[[ Given data, beginning ]]
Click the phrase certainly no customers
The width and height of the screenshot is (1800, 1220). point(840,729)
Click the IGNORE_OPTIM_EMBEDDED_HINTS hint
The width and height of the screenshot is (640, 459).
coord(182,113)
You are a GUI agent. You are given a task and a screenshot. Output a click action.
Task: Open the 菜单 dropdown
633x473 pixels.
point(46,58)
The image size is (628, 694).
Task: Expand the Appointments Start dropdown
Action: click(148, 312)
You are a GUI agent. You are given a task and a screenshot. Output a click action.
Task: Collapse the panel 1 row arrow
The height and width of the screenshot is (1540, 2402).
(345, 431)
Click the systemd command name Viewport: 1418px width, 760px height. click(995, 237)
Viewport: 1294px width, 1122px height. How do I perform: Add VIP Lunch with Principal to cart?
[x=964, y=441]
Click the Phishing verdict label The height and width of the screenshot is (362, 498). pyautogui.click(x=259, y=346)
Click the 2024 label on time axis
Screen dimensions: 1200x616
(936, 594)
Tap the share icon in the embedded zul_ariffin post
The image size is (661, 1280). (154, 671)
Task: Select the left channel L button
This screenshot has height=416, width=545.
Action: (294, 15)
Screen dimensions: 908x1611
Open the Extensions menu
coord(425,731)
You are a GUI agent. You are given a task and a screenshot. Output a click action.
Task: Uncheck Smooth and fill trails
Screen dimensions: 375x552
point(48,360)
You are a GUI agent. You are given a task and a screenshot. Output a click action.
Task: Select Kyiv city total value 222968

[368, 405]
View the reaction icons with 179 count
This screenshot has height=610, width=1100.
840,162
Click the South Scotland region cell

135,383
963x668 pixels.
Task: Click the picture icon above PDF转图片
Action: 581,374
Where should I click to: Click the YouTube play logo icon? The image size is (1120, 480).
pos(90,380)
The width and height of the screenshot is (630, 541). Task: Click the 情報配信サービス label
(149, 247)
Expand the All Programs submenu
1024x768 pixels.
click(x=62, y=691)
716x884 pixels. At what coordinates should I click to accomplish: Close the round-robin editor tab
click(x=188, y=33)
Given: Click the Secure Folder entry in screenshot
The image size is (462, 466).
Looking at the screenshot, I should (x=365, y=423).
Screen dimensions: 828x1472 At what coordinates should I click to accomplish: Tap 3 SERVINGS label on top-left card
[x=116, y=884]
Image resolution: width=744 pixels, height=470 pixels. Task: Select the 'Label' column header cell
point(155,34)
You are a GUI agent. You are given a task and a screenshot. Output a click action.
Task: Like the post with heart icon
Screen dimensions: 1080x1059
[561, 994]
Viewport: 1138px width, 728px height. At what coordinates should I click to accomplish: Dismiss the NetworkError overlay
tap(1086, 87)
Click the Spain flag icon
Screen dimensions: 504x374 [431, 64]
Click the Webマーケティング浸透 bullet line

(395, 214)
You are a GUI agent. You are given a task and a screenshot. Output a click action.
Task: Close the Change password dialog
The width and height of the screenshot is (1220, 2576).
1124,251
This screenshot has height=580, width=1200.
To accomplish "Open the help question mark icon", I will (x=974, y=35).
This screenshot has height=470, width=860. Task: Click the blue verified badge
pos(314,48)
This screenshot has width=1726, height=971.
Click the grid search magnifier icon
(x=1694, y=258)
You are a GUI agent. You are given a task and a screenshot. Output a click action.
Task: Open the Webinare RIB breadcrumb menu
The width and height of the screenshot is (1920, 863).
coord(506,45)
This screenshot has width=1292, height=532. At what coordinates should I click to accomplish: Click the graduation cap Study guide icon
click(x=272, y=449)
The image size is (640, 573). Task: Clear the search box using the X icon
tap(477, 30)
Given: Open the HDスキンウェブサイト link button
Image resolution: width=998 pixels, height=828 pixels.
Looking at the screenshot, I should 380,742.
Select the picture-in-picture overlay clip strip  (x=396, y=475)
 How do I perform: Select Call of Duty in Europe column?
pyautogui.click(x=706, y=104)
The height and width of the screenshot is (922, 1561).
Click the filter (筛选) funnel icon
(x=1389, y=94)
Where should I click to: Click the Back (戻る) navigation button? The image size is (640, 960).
[[ Given data, end ]]
- **Required action**
None of the records may be omitted; each is to be printed exactly.

- **Result for this exercise**
Click the phrase certainly no customers
The width and height of the screenshot is (1800, 1220). point(840,729)
Click the IGNORE_OPTIM_EMBEDDED_HINTS hint
The width and height of the screenshot is (640, 459).
coord(182,113)
You are a GUI agent. You are given a task and a screenshot. Output a click action.
Task: Open the 菜单 dropdown
633x473 pixels.
point(46,58)
The image size is (628, 694).
Task: Expand the Appointments Start dropdown
Action: click(148, 312)
You are a GUI agent. You are given a task and a screenshot. Output a click action.
Task: Collapse the panel 1 row arrow
The height and width of the screenshot is (1540, 2402).
(345, 431)
Click the systemd command name Viewport: 1418px width, 760px height. click(995, 237)
Viewport: 1294px width, 1122px height. How do I perform: Add VIP Lunch with Principal to cart?
[x=964, y=441]
Click the Phishing verdict label The height and width of the screenshot is (362, 498). pyautogui.click(x=259, y=346)
Click the 2024 label on time axis
Screen dimensions: 1200x616
(936, 594)
Tap the share icon in the embedded zul_ariffin post
The image size is (661, 1280). (154, 671)
Task: Select the left channel L button
This screenshot has height=416, width=545.
Action: (294, 15)
Screen dimensions: 908x1611
Open the Extensions menu
coord(425,731)
You are a GUI agent. You are given a task and a screenshot. Output a click action.
Task: Uncheck Smooth and fill trails
Screen dimensions: 375x552
point(48,360)
You are a GUI agent. You are given a task and a screenshot. Output a click action.
Task: Select Kyiv city total value 222968

[368, 405]
View the reaction icons with 179 count
This screenshot has height=610, width=1100.
840,162
Click the South Scotland region cell

135,383
963x668 pixels.
Task: Click the picture icon above PDF转图片
Action: 581,374
Where should I click to: Click the YouTube play logo icon? The image size is (1120, 480).
pos(90,380)
The width and height of the screenshot is (630, 541). Task: Click the 情報配信サービス label
(149, 247)
Expand the All Programs submenu
1024x768 pixels.
click(x=62, y=691)
716x884 pixels. At what coordinates should I click to accomplish: Close the round-robin editor tab
click(x=188, y=33)
Given: Click the Secure Folder entry in screenshot
The image size is (462, 466).
Looking at the screenshot, I should (x=365, y=423).
Screen dimensions: 828x1472 At what coordinates should I click to accomplish: Tap 3 SERVINGS label on top-left card
[x=116, y=884]
Image resolution: width=744 pixels, height=470 pixels. Task: Select the 'Label' column header cell
point(155,34)
You are a GUI agent. You are given a task and a screenshot. Output a click action.
Task: Like the post with heart icon
Screen dimensions: 1080x1059
[561, 994]
Viewport: 1138px width, 728px height. At what coordinates should I click to accomplish: Dismiss the NetworkError overlay
tap(1086, 87)
Click the Spain flag icon
Screen dimensions: 504x374 [431, 64]
Click the Webマーケティング浸透 bullet line

(395, 214)
You are a GUI agent. You are given a task and a screenshot. Output a click action.
Task: Close the Change password dialog
The width and height of the screenshot is (1220, 2576).
1124,251
This screenshot has height=580, width=1200.
To accomplish "Open the help question mark icon", I will (x=974, y=35).
This screenshot has height=470, width=860. Task: Click the blue verified badge
pos(314,48)
This screenshot has width=1726, height=971.
Click the grid search magnifier icon
(x=1694, y=258)
You are a GUI agent. You are given a task and a screenshot. Output a click action.
Task: Open the Webinare RIB breadcrumb menu
The width and height of the screenshot is (1920, 863).
coord(506,45)
This screenshot has width=1292, height=532. At what coordinates should I click to accomplish: Click the graduation cap Study guide icon
click(x=272, y=449)
The image size is (640, 573). Task: Clear the search box using the X icon
tap(477, 30)
Given: Open the HDスキンウェブサイト link button
Image resolution: width=998 pixels, height=828 pixels.
Looking at the screenshot, I should 380,742.
Select the picture-in-picture overlay clip strip  (x=396, y=475)
 How do I perform: Select Call of Duty in Europe column?
pyautogui.click(x=706, y=104)
The height and width of the screenshot is (922, 1561).
Click the filter (筛选) funnel icon
(x=1389, y=94)
Where should I click to: Click the Back (戻る) navigation button? The image size is (640, 960).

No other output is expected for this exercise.